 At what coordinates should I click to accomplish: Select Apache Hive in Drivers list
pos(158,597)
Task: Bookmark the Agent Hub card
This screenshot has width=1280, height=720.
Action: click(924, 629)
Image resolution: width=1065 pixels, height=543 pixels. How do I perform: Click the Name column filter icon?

= = = = = = =

Goal of the exercise - The entire listing must be repeated without a single change.

Response -
 At what coordinates should I click to accomplish: Select Apache Hive in Drivers list
pos(158,597)
Task: Bookmark the Agent Hub card
This screenshot has width=1280, height=720.
Action: click(924, 629)
Image resolution: width=1065 pixels, height=543 pixels. How do I perform: Click the Name column filter icon?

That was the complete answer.